*** Opening EXCERPTED RECORDS ***

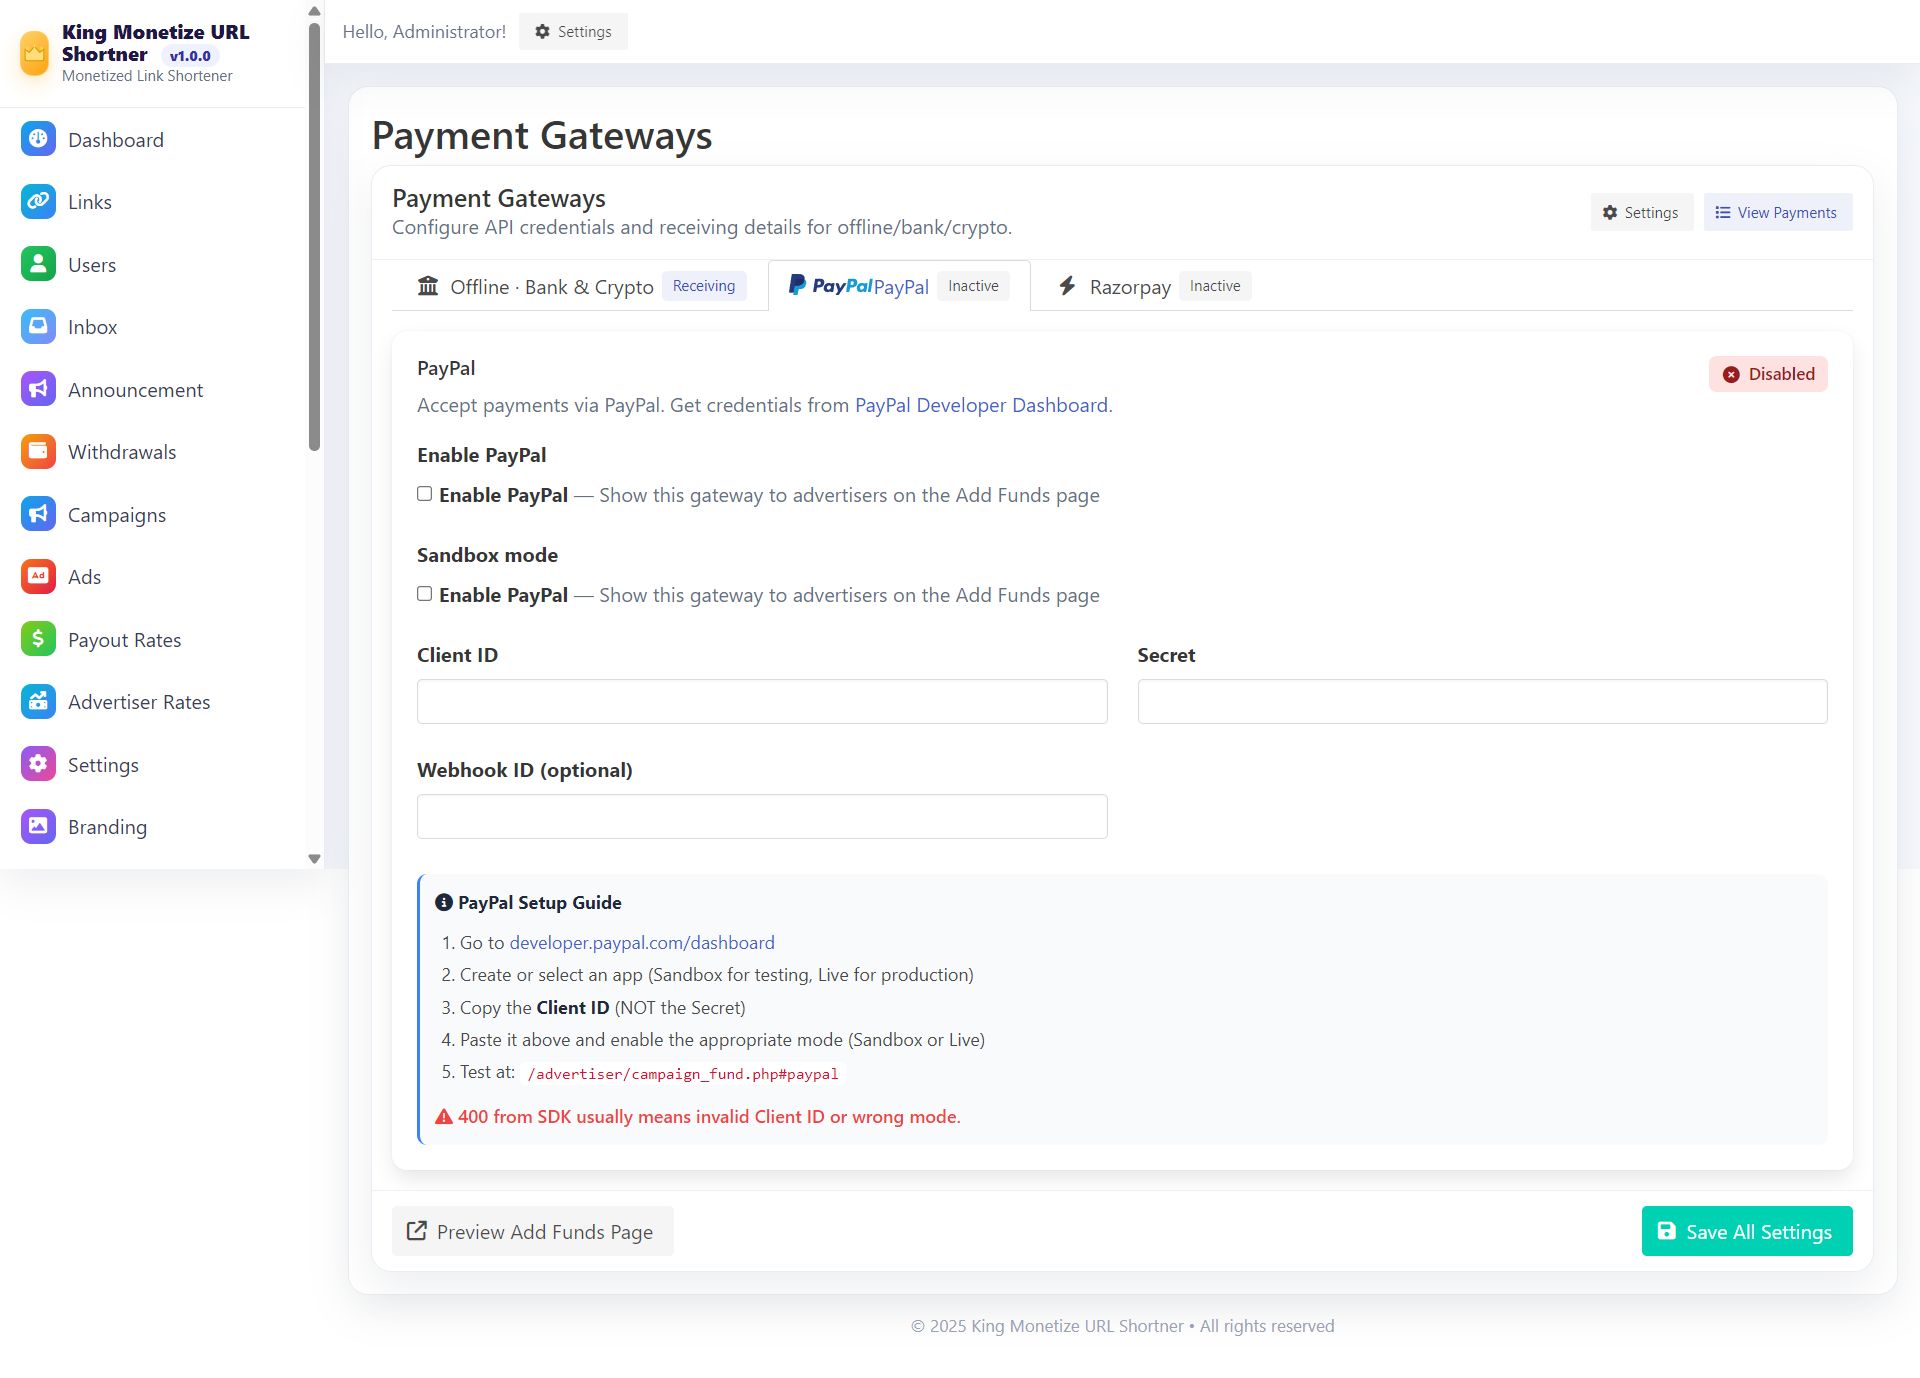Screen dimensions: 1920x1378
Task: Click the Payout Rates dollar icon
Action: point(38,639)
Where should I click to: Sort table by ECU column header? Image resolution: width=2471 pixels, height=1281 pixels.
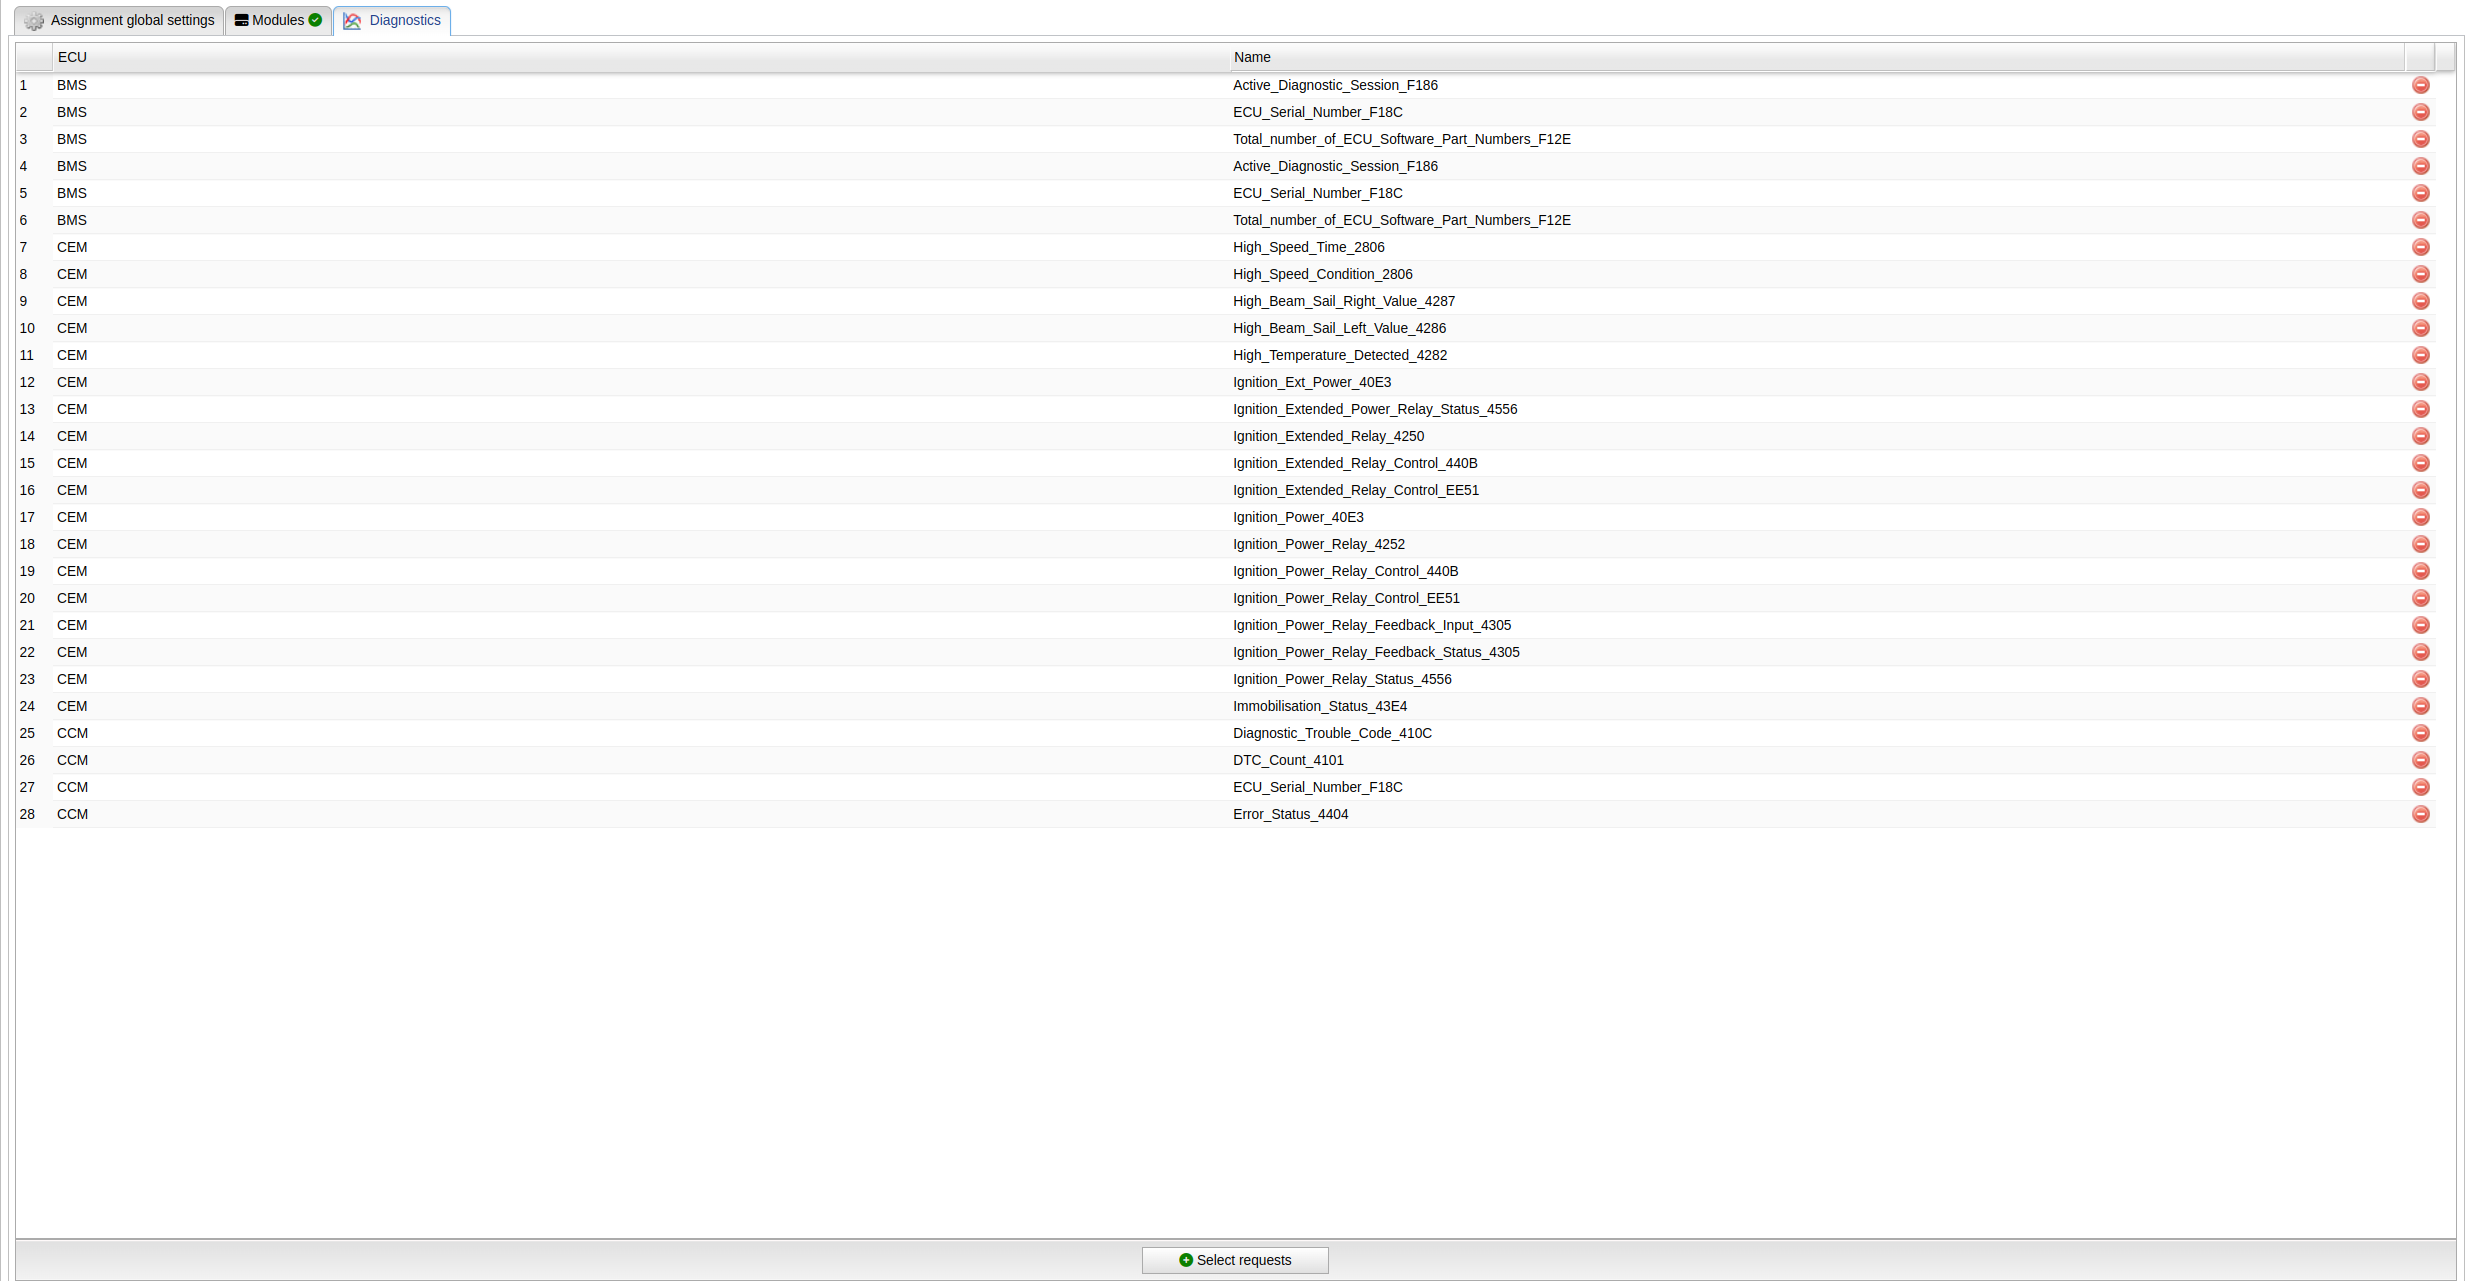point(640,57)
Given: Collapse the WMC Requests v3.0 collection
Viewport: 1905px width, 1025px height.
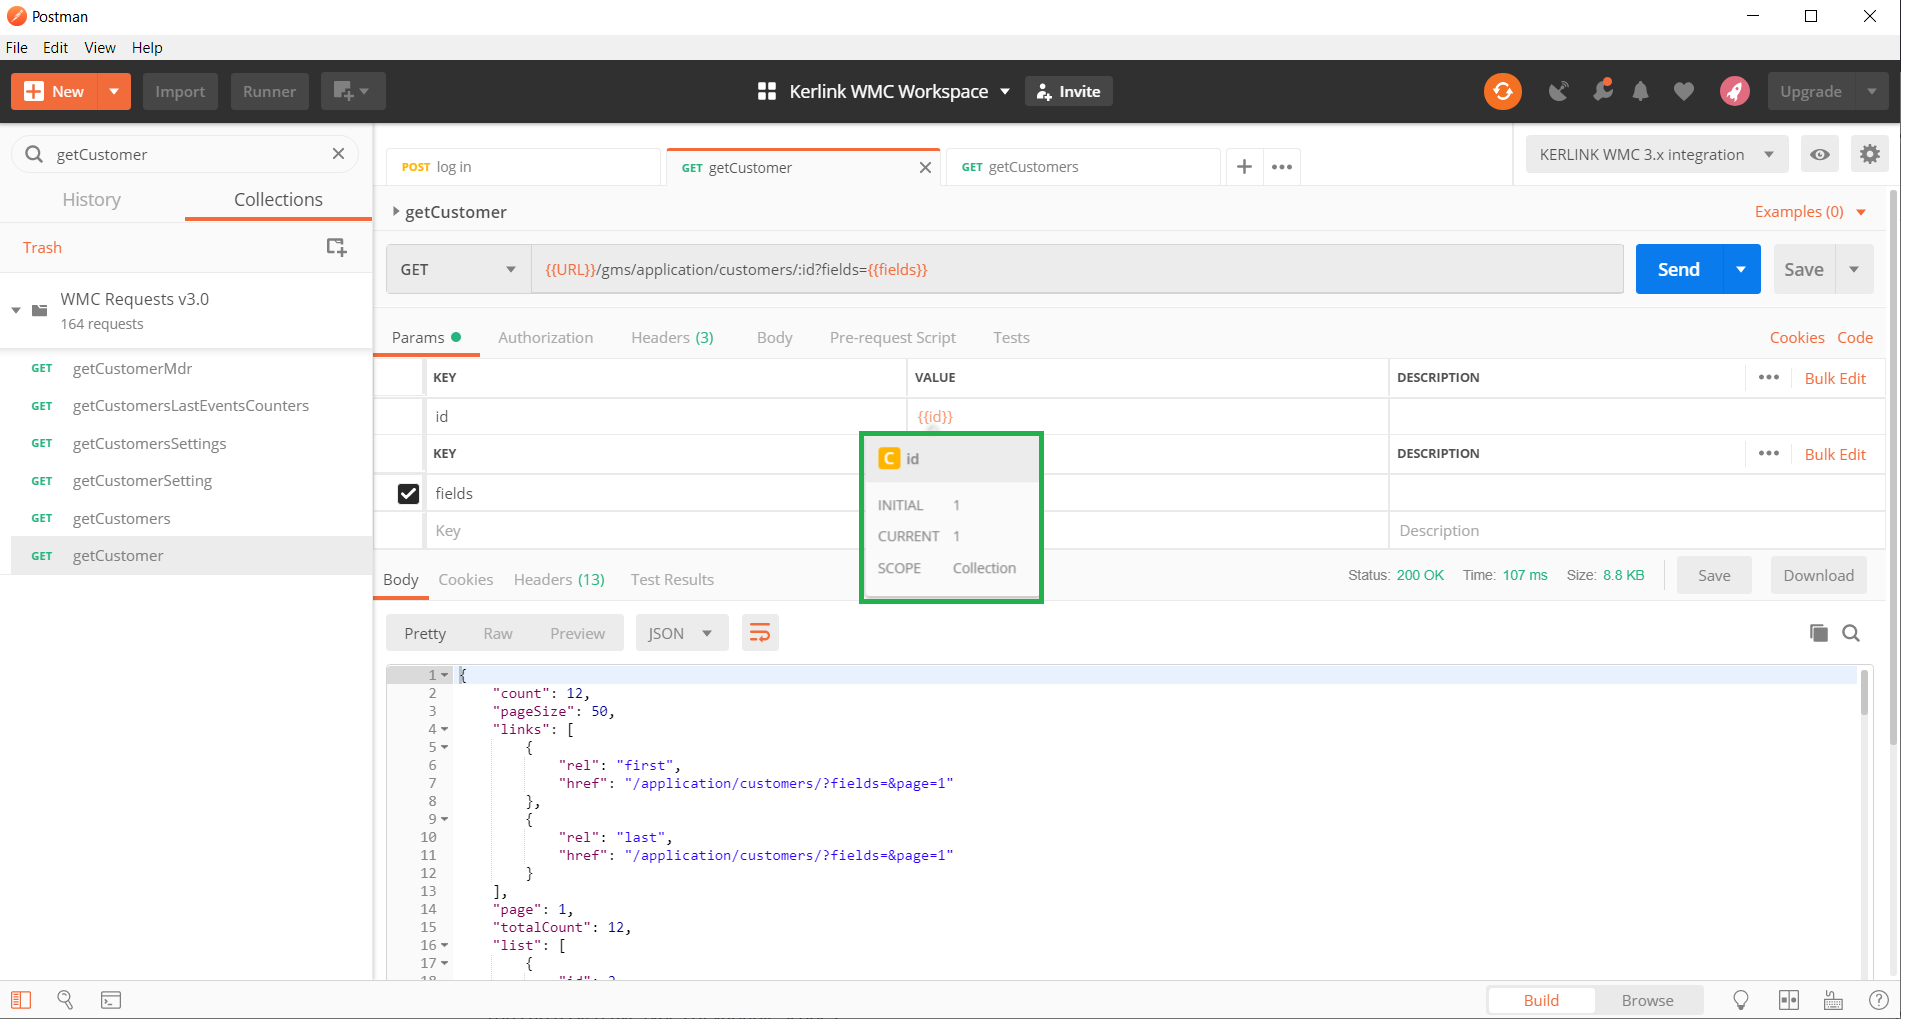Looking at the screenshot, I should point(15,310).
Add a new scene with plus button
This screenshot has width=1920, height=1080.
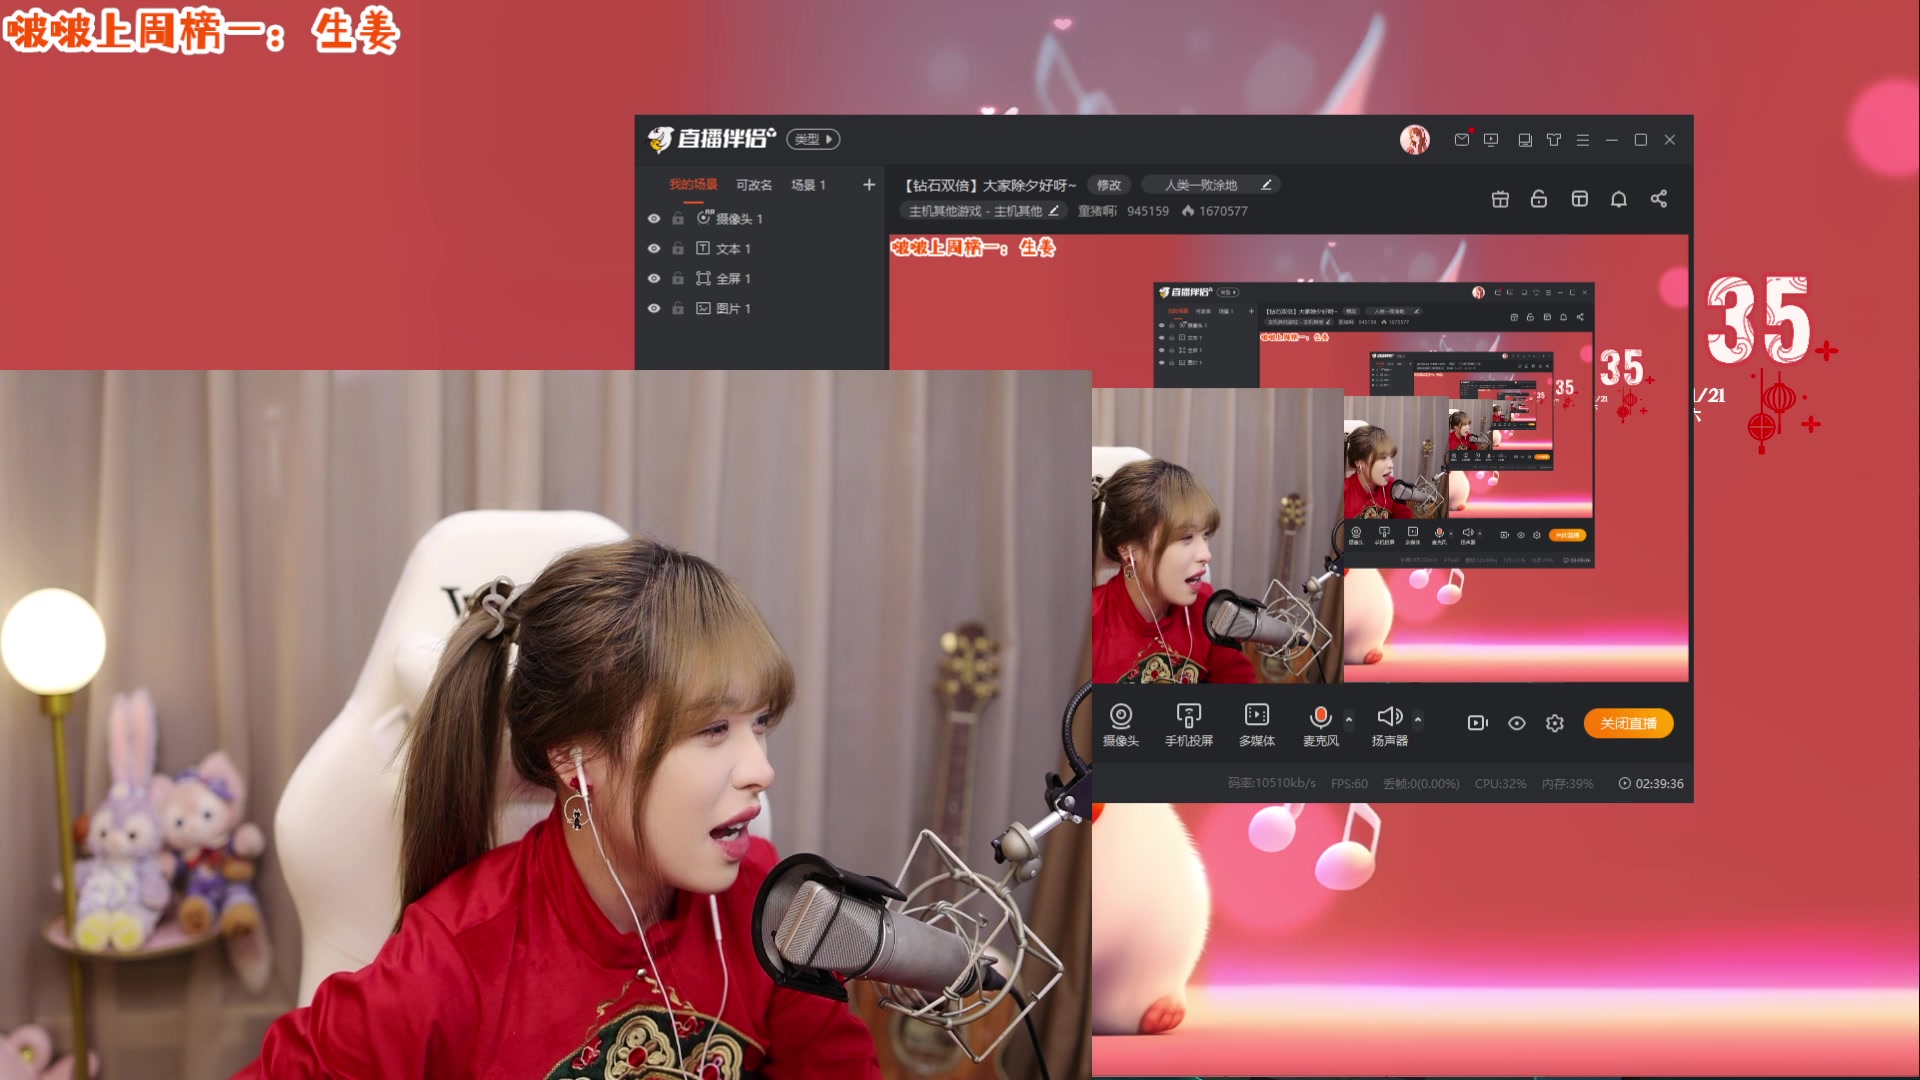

*** Closing EXCERPTED RECORDS ***

▸ WORK TO COMPLETE:
An exact restatement of the lines from the one holding "Viewport: 1905px width, 1025px height." through the end of the entries, both ends included, is the whole answer. Pictures stay out.

▸ TASK SOLUTION:
Viewport: 1905px width, 1025px height.
Looking at the screenshot, I should point(15,310).
Add a new scene with plus button
This screenshot has width=1920, height=1080.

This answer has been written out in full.